■ Exercise goal ■
Reproduce the material word for word, from the line containing "Given: Click the Print icon in toolbar" up to and including the end of the material. Leave the pictures out of your answer.

Start Data listing

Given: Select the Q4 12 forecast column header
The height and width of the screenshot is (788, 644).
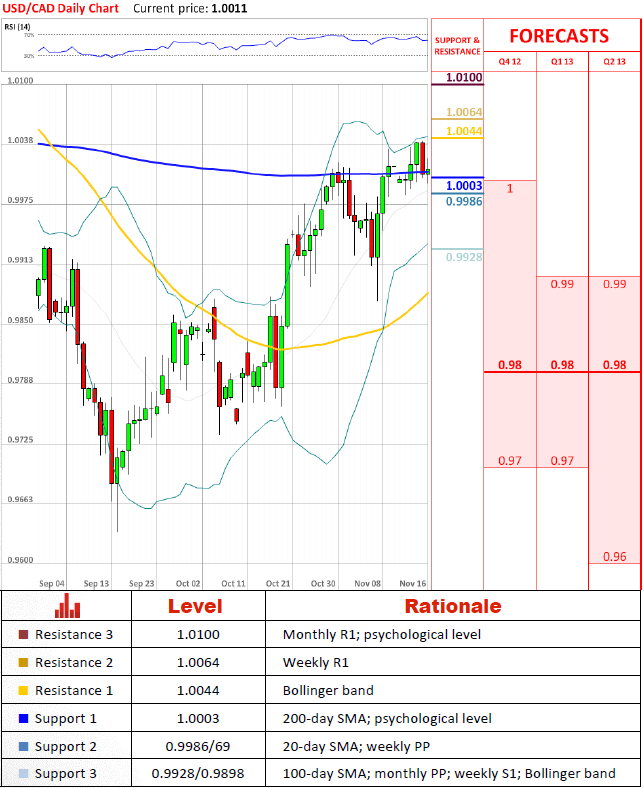Looking at the screenshot, I should click(510, 62).
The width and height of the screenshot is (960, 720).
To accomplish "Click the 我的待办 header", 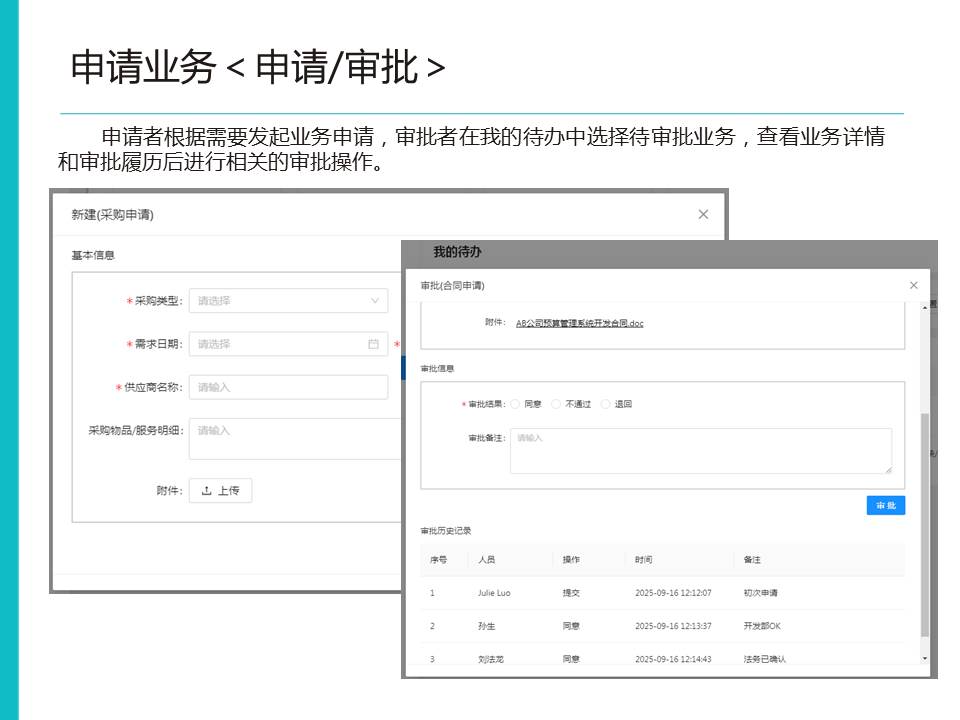I will 457,252.
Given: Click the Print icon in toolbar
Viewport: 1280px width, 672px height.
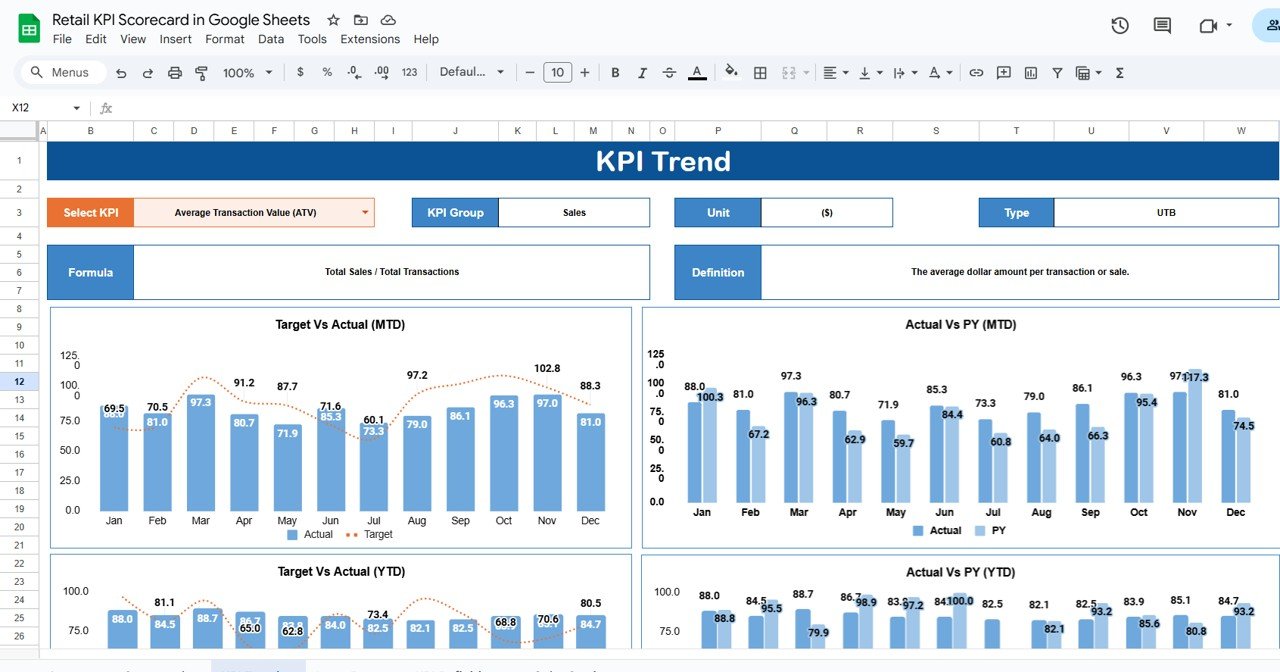Looking at the screenshot, I should tap(175, 73).
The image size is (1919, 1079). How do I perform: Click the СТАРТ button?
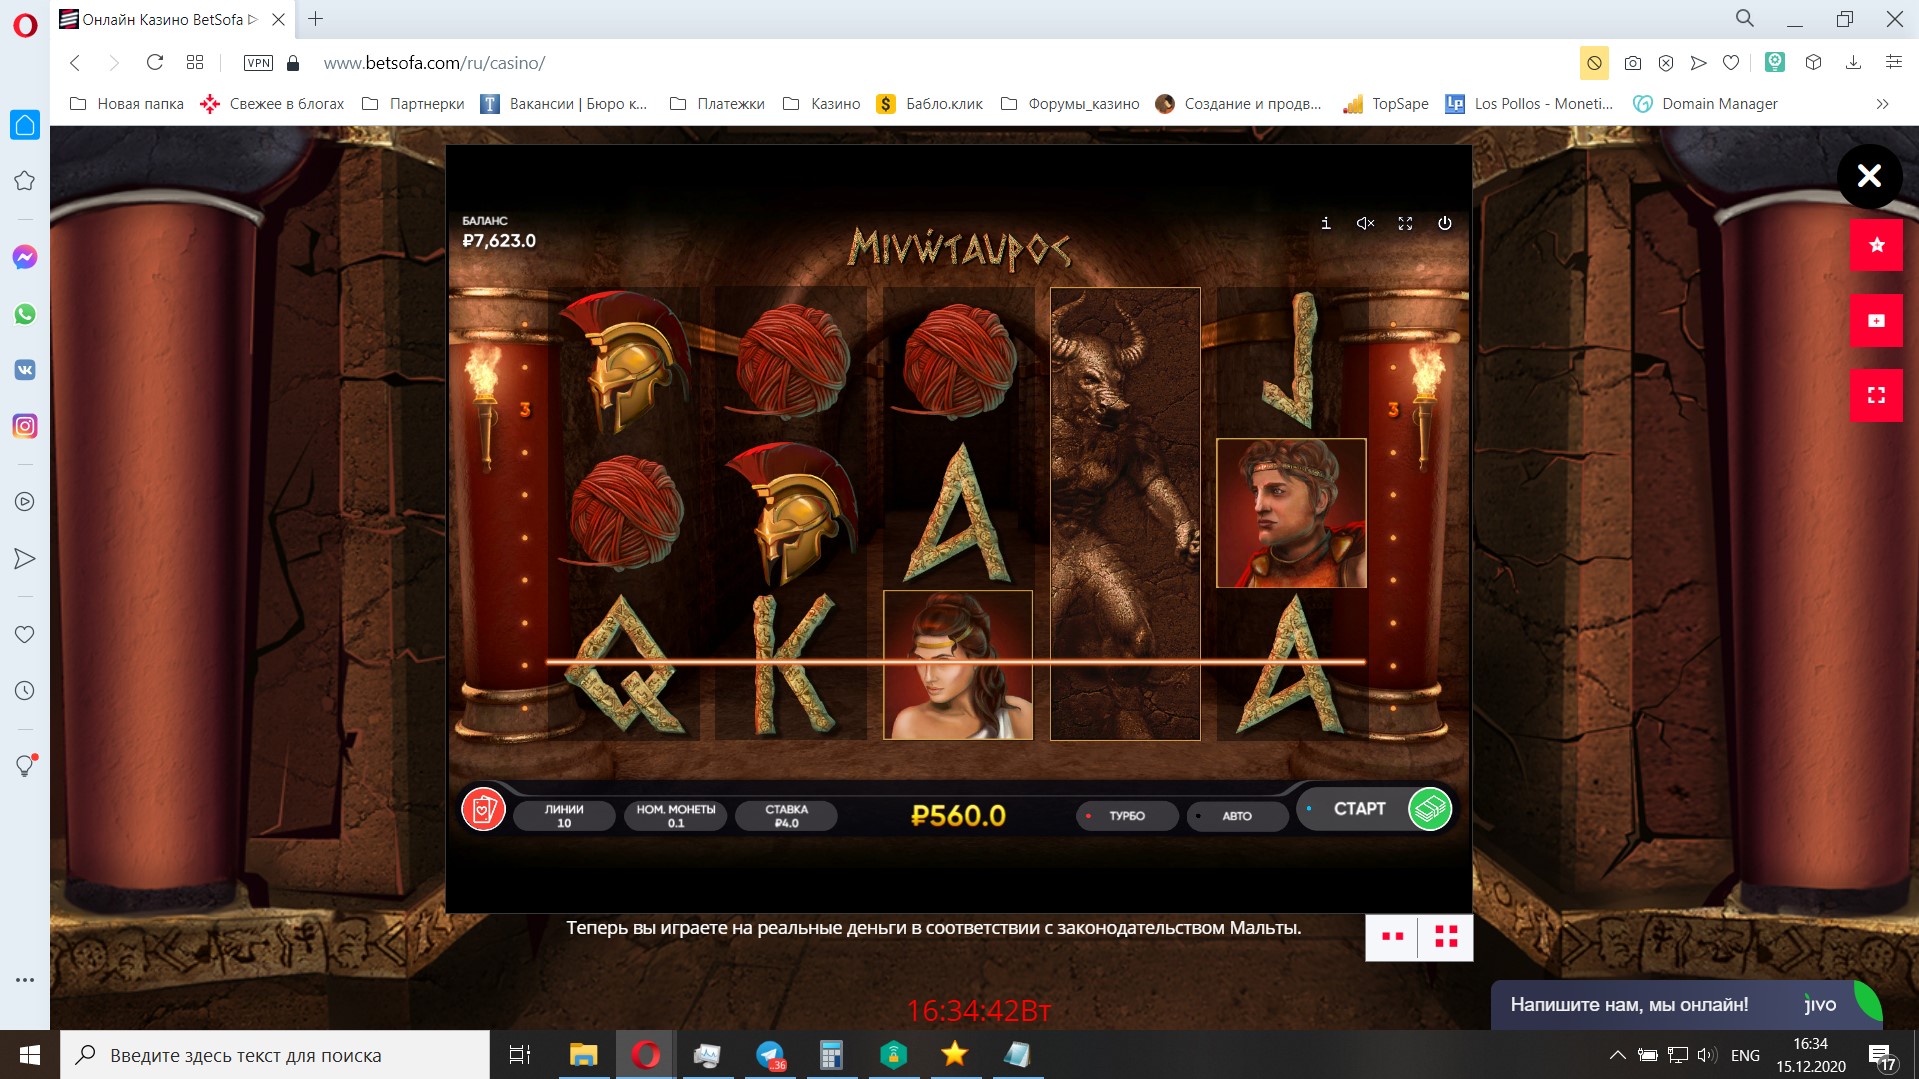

End Data listing

■ The completed task ■
Given: Click the Print icon in toolbar
Viewport: 1280px width, 672px height.
Looking at the screenshot, I should tap(175, 73).
The image size is (1919, 1079). How do I perform: Click the СТАРТ button?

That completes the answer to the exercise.